Due to an unfortunate interaction between commit fbe1a850b3b1
("crypto: lrw - Fix out-of bounds access on counter overflow") and
commit c778f96bf347 ("crypto: lrw - Optimize tweak computation"),
we ended up with a version of next_index() that always returns 127.
Fixes: c778f96bf347 ("crypto: lrw - Optimize tweak computation")
Signed-off-by: Ard Biesheuvel <ard.biesheuvel@xxxxxxxxxx>
---
crypto/lrw.c | 7 +++----
1 file changed, 3 insertions(+), 4 deletions(-)

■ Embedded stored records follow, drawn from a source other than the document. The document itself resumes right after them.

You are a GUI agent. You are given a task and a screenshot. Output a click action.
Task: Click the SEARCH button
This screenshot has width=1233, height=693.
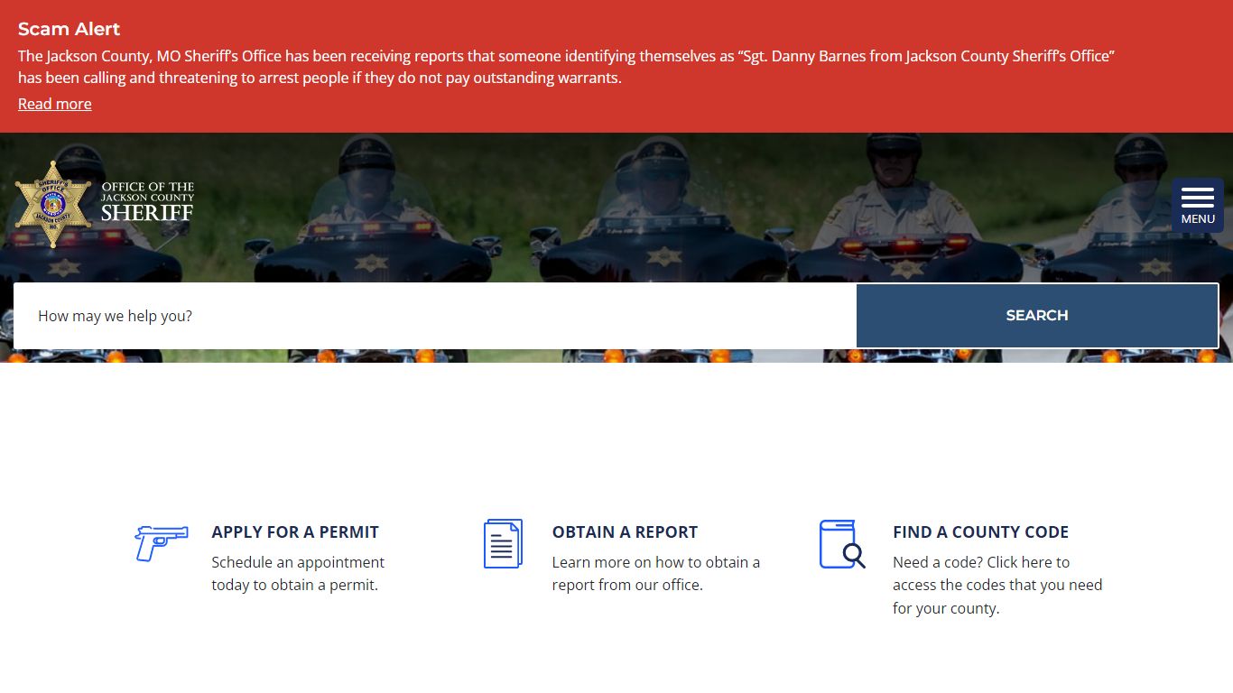1037,316
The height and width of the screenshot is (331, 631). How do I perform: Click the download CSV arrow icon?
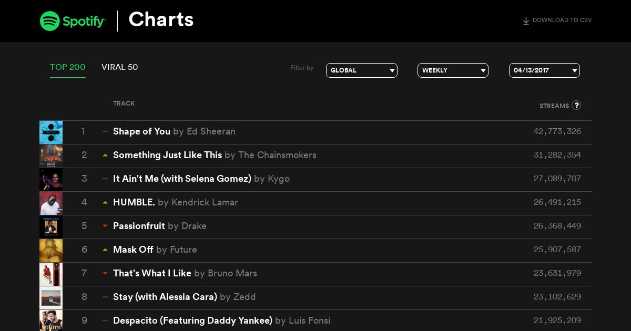pos(526,21)
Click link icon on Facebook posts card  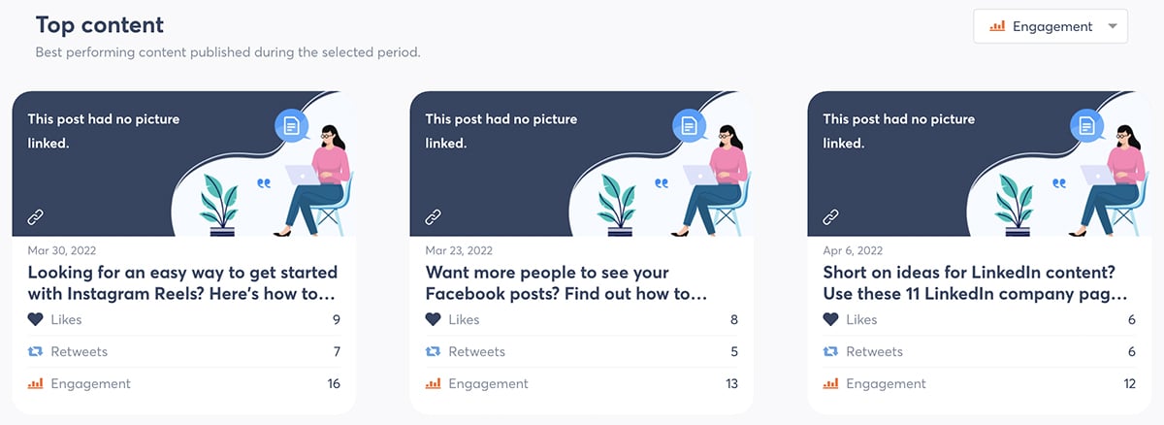434,216
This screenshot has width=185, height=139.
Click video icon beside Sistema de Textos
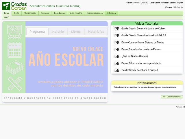(116, 43)
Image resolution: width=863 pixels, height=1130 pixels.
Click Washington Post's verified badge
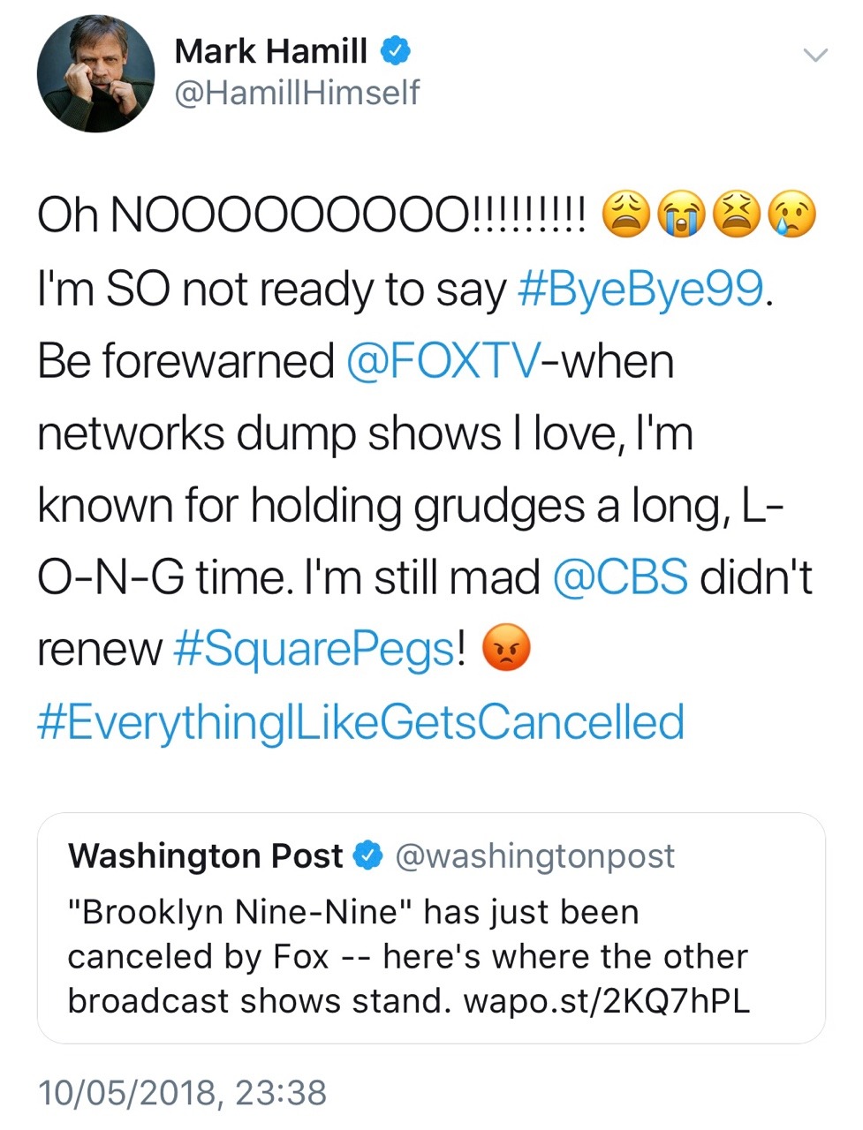click(x=367, y=855)
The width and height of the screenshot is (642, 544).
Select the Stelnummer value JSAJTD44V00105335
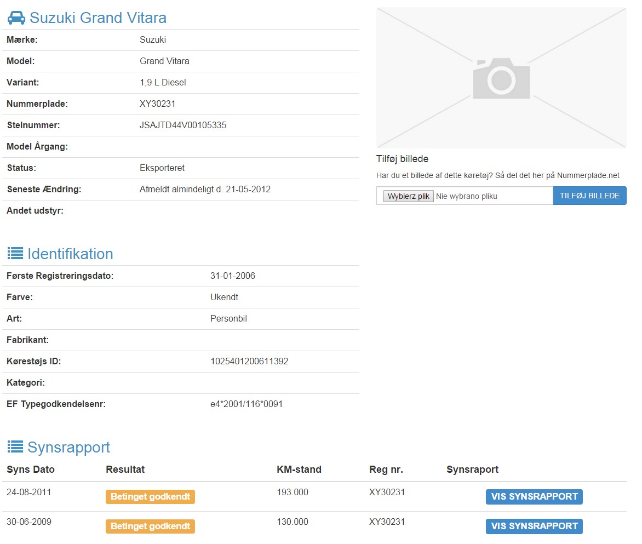tap(183, 125)
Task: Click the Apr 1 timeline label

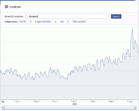Action: [131, 102]
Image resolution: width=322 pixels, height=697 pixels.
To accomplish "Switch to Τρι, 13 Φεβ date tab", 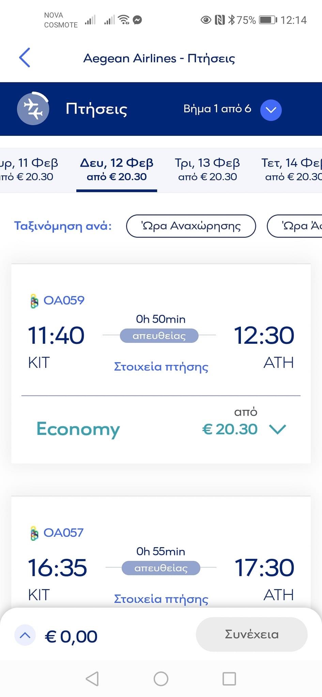I will point(207,169).
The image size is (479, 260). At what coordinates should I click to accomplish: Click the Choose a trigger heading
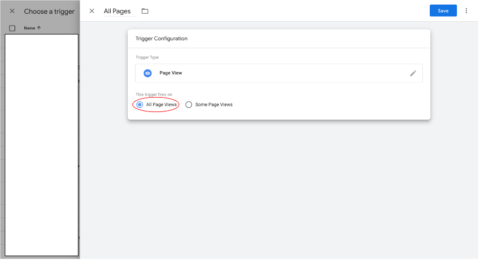coord(49,11)
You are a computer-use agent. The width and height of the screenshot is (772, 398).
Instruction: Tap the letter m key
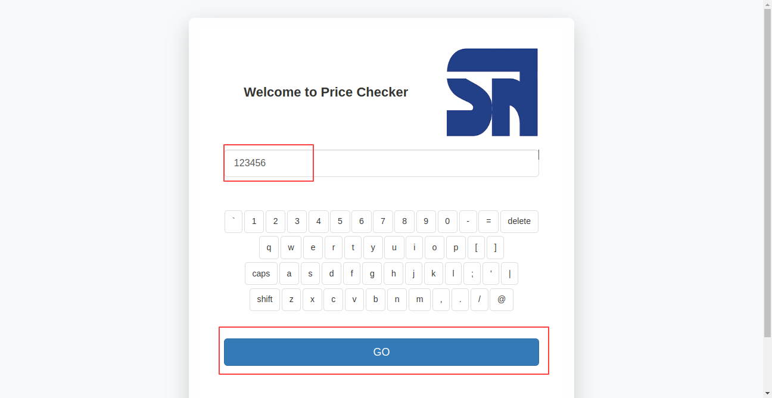(419, 300)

diff --git a/crypto/lrw.c b/crypto/lrw.c
index 6fcf0d431185..0430ccd08728 100644
--- a/crypto/lrw.c
+++ b/crypto/lrw.c
@@ -122,10 +122,9 @@ static int next_index(u32 *counter)
int i, res = 0;
for (i = 0; i < 4; i++) {
- if (counter[i] + 1 != 0) {
- res += ffz(counter[i]++);
- break;
- }
+ if (counter[i] + 1 != 0)
+ return res + ffz(counter[i]++);
+
counter[i] = 0;
res += 32;
}
--
2.17.1